Questions costly promotional trips when the utility can’t sell the technology.
REGINA — Saskatchewan’s Opposition is questioning why a Crown official spent nearly half a million dollars in travel to promote carbon capture when the province can’t even sell the technology.
Mike Monea, president of carbon capture for SaskPower, spent $476,000 from 2009 to 2014 to boast about a carbon-capture facility at the Boundary Dam power plant near Estevan. On two occasions, the travel also included airfare for Monea’s wife.
The New Democrats note the government isn’t in a position to sell the CO2 capture technology because it’s owned by Shell Cansolv, not SaskPower.
“My question is, what on Earth is he selling, in terms of what can be sold to make a profit and in terms of what is being told?” NDP Leader Cam Broten asked.
“Is it the truth, is it the reality that we now know through leaked documents? Or is it the hyper-spin and the tall tales that we’ve been hearing about the success of this project that isn’t backed up by reality?”
Documents leaked to the NDP show the $1.5-billion facility has been working 45% of the time since it opened last year.
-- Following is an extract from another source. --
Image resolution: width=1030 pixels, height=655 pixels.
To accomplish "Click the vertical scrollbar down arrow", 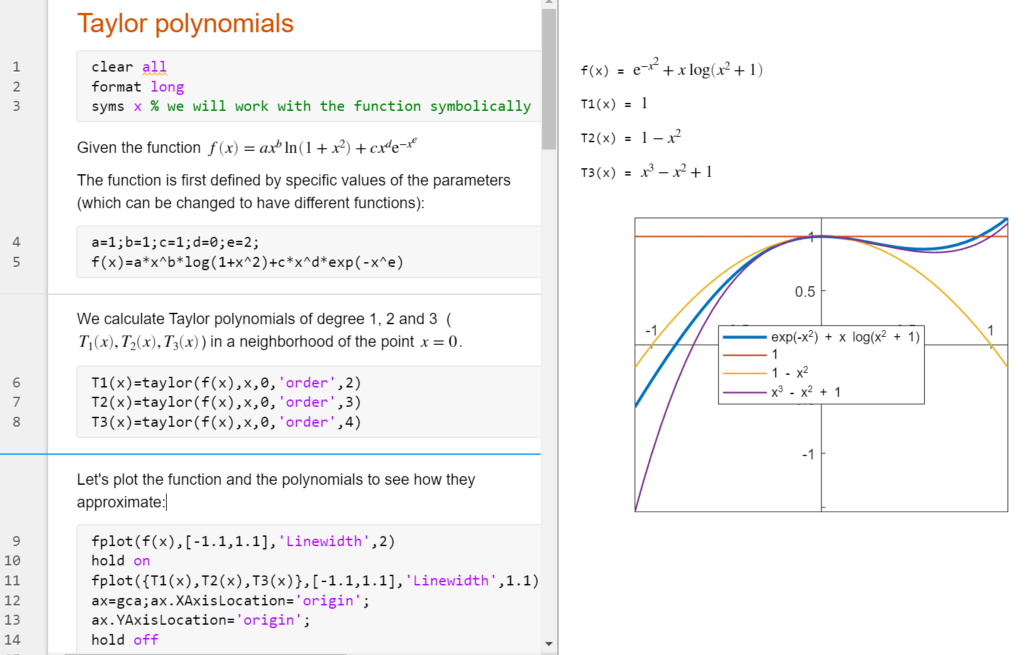I will click(x=548, y=642).
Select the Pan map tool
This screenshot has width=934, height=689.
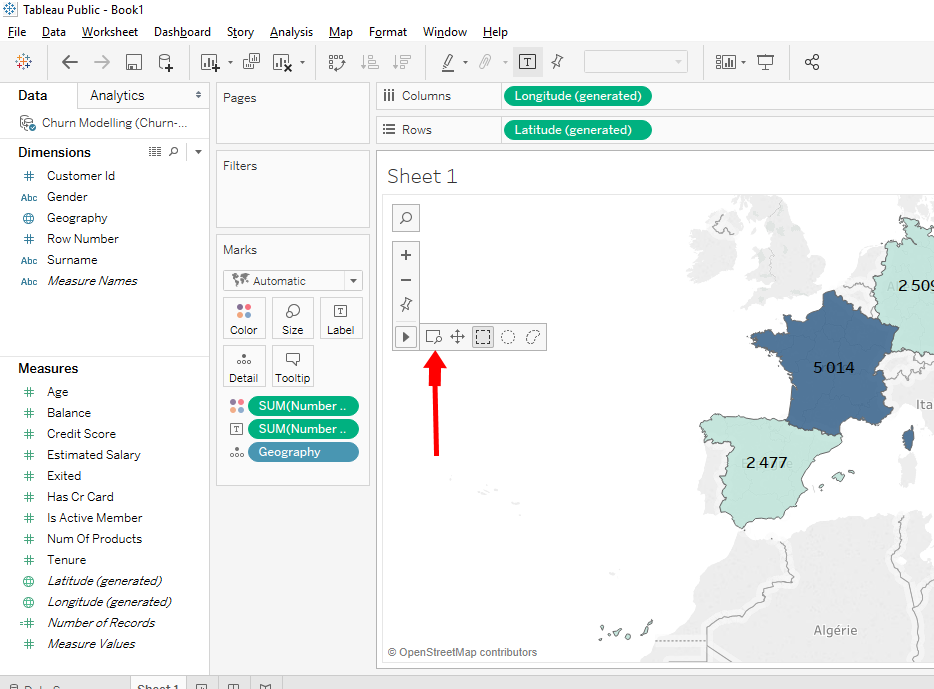(x=458, y=337)
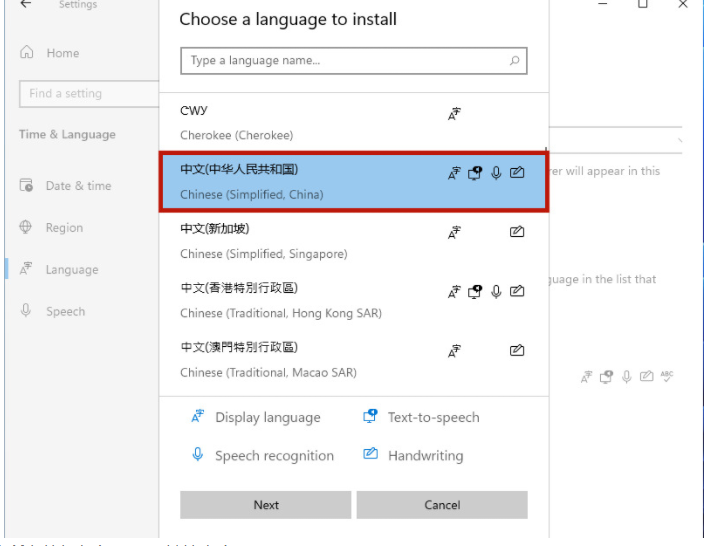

SaskPower CEO Mike Marsh said SaskPower is the first utility to attach carbon-capture technology to a generating station and it needs to market that expertise.
“We’re getting interest,” Marsh said. “This is the initial stage of something that’s going to be a big part of the world in the next few years. And it may appear right now that it’s very early in the game, but unless you get out there and establish your position in that community, the opportunities won’t present themselves – and that’s what we’re looking at.”
Marsh suggested others may need technology and engineering information and Monea’s role has been to engage the international community and let people know what’s going on at the plant.
“Someday there will be somebody who comes knocking on the door and that’s what Mike’s job is right now.”
The carbon-capture facility opened with much fanfare last October. It was to have opened the previous April, but faced construction delays.
The goal is to reduce carbon-dioxide emissions by one million tonnes annually. The facility has removed 400,000 tonnes so far this year.
One document says SaskPower has incurred additional costs of about $80 million to fix “construction deficiencies.” Marsh said last week that the amount is a little higher now, but he would not confirm the new number because SaskPower is trying to recoup the costs through legal means.
On Nov. 2, Marsh said the facility was back online after a two-month overhaul.